Si vous étiez majorité, vous n'auriez pas recours à ces moyens. Vous accepteriez le pouvoir, parce que vous êtes majorité, et vous vous opposeriez de toutes vos forces à ce que nous, devenus minorité, nous voulussions reprendre le pouvoir avec la faculté illimitée de dissoudre les chambres. Si vous ne le faisiez pas, je dirais que vous ne connaissez pas la doctrine parlementaire.

Il y a toujours du danger à appeler au pouvoir une minorité dans un gouvernement représentatif. Il faut attendre l'avènement normal de la minorité. Nous n'ignorons pas que les majorités se modifient dans tous les Etats ; il faudrait n'avoir lu l'histoire parlementaire d'aucun pays. Mais nous savons aussi que partout où la minorité est devenue par le jeu des élections majorité, cette minorité a cessé de défendre des doctrines oppressives. Car, messieurs, les pouvoirs oppresseurs, ce sont des pouvoirs faibles. Pourquoi la Belgique a-t-elle conservé intactes la Constitution et toutes les lois ? C'est parce que toujours il y a eu en Belgique dans la représentation nationale, une majorité prépondérante. Mais lisez l'histoire d'autres constitutions ; et vous y verrez, que lorsque le pays s'est fractionné à l'infini, lorsque le gouvernement n'a pu trouver d'appui dans une majorité homogène, le gouvernement a dû avoir recours à des mesures exorbitantes et les constitutions ont été successivement foulées aux pieds.
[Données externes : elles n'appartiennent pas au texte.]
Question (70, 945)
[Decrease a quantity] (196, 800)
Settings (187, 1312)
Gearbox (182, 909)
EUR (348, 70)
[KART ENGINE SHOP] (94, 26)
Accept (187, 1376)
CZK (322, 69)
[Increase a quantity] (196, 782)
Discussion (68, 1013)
Lisez, par exemple, l'histoire de la révolution française. Vous voyez là des constitutions se succéder avec une rapidité effrayante. Que l'on lise, notre histoire de 1830. Ce que le congrès a une fois décidé, est resté irrévocable ; quelles que soient les tentatives de troubles que l'on ait essayées sous son empire, jamais, messieurs, jamais on n'a pris une seule mesure exceptionnelle.
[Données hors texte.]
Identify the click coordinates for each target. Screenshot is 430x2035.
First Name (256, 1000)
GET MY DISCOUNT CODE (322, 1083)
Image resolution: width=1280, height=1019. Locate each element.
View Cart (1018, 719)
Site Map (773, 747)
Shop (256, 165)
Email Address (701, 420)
Voilà, pourquoi votre Constitution est restée forte. Voilà pourquoi elle est respectée. Voilà pourquoi le pays a confiance en elle. Je termine, messieurs.
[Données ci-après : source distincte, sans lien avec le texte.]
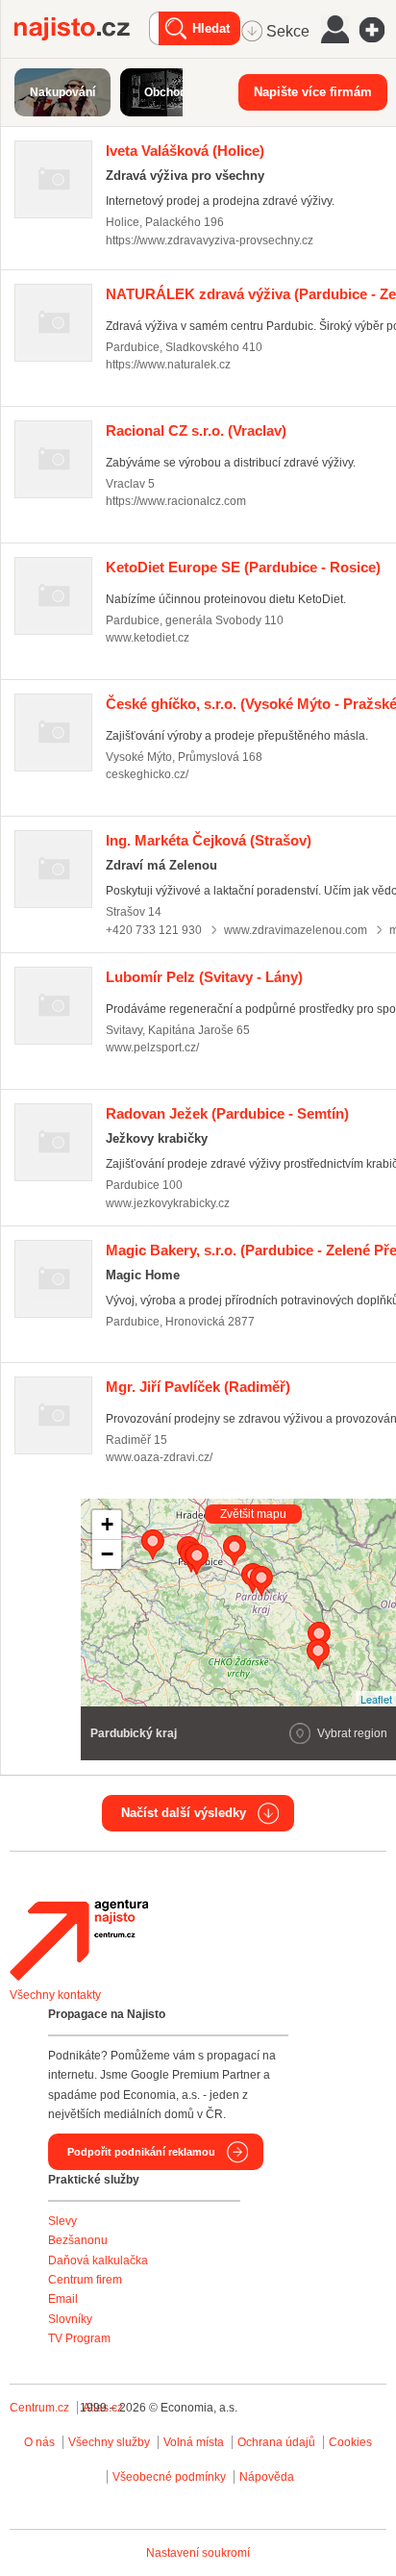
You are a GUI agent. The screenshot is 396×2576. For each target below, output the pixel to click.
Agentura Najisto (79, 1940)
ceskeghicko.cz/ (147, 774)
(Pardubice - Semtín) (227, 1113)
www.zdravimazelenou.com (295, 930)
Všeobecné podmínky (169, 2477)
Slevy (62, 2221)
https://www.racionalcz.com (176, 501)
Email (63, 2299)
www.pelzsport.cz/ (152, 1047)
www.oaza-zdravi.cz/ (159, 1457)
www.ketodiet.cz (147, 637)
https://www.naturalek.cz (168, 364)
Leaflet (376, 1698)
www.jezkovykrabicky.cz (168, 1203)
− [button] (107, 1554)
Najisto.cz (81, 28)
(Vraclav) (196, 430)
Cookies (350, 2442)
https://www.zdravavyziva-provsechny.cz (209, 240)
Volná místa (193, 2442)
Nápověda (266, 2477)
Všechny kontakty (55, 1995)
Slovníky (70, 2319)
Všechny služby (110, 2442)
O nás (39, 2442)
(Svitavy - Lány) (204, 977)
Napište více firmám (313, 92)
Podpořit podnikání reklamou (141, 2152)
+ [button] (107, 1524)
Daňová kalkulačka (98, 2260)
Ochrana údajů (276, 2442)
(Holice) (185, 150)
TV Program (79, 2338)
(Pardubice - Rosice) (243, 567)
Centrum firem (85, 2279)
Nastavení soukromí (198, 2553)
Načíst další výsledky (183, 1813)
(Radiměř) (198, 1386)
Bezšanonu (78, 2240)
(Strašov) (208, 840)
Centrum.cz (39, 2407)
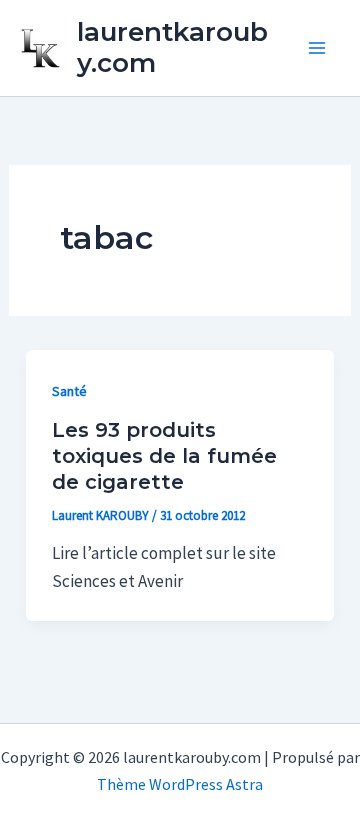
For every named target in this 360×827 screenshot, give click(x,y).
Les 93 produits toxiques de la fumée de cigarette (164, 456)
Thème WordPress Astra (180, 784)
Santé (69, 391)
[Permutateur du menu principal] (318, 48)
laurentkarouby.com (172, 47)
Vous nous avez appelé au pouvoir par vos vœux ; vous vous êtes souvent exprimé contrairement à la composition d'un ministère mixte. Vous demandiez que les hommes de la majorité soient sur ces bancs. Nous y sommes, et à peine arrivés, que voyons-nous ? Une opposition très sérieuse, très grave.

J'entends la réponse : « En 1840, vous avez fait aussi de l'opposition. » Mais, messieurs, qu'on veuille comparer les situations. De quelle opposition le ministère de 1840 a-t-il été l'objet à son origine ? Et plus tard, lorsque l'opposition s'est révélée, s'est-elle révélée par des discours de l'importance de ceux que nous venons d'entendre ? En aucune manière. On s'est borné à un simple vote sur une question du budget qui renfermait la question ministérielle.

M. Dolez. - Et à une adresse.

M. le ministre de l’intérieur (M. de Theux). - Une adresse a été faite au Roi par le sénat. Cette assemblée a souvent expliqué sa démarche. Le sénat a cru remarquer qu'il y avait chez une partie des ministres un système d'exclusion, un système d'ostracisme politique auquel cette assemblée n'a pas voulu s'associer. Elle a, au contraire, convié les membres qui avaient déclaré ne pas partager cette opinion, à conserver le pouvoir.

Messieurs, nous le répétons, nous ne formulons pas d'opposition systématique à l'avènement d'un ministère libéral. Nous n'en avons ni le droit ni la volonté. Mais nous ne prétendons pas que l'opinion libérale, par cela seul qu'elle est libérale, et quoique minorité, ait seule le droit de gouverner le pays. Nous ne souscrivons pas à l'ostracisme dont elle a voulu nous frapper ainsi que l'ancienne majorité parlementaire.

Non, messieurs, le pays ne ratifie pas des opinions aussi exclusives. Le peuple belge a infiniment de bon sens, et c'est le caractère qui l'a toujours distingué entre toutes les nations.

Tout ce qui est immodéré, tout ce qui n'est pas justifiable à la lumière de la saine raison, lui déplaît. Et c'est pour cela que je suis persuadé que la nation ne perdra pas son calme, sa tranquillité, qu'elle ne se croira menacée ni dans ses intérêts moraux, ni dans ses intérêts matériels, si nous avons, messieurs, assez d'intelligence des besoins du pays pour le servir utilement, si nous ne négligeons pas ses grands intérêts matériels, si, dans les lois d'intérêt moral, nous savons tenir compte de tous ses besoins. Or, messieurs, tel est notre devoir. Nous en appellerons à l'expérience pour savoir si nos intentions peuvent être remplies par nos efforts.

- La séance est levée à 3 heures 3/4.